WHAT THIS TASK INVOLVES:
What lines in the entries hold the string "pixels"? List them.

DATA UNDER STUDY:
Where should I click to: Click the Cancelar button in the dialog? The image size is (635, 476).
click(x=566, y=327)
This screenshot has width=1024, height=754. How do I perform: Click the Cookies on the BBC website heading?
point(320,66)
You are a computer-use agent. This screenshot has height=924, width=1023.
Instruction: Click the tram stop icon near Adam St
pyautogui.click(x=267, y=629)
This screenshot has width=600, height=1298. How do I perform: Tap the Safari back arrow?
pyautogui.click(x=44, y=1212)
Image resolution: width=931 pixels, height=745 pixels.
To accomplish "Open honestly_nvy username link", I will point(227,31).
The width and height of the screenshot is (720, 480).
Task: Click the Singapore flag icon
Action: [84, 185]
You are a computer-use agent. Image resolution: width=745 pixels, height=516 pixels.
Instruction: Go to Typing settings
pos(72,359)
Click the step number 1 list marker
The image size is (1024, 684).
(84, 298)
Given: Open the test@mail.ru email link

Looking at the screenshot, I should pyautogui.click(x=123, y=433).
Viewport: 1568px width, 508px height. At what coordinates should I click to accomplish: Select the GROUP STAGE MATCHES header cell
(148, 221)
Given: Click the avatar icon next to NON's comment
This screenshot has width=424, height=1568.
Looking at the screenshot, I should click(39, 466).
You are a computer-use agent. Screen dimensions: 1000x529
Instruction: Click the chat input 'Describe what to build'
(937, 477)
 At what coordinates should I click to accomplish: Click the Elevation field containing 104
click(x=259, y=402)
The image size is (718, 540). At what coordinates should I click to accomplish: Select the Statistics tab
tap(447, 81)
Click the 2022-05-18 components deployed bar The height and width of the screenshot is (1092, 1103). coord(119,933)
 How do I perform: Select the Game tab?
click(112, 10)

ANSWER:
Image resolution: width=931 pixels, height=745 pixels.
You are a computer-use agent. Image resolution: width=745 pixels, height=516 pixels.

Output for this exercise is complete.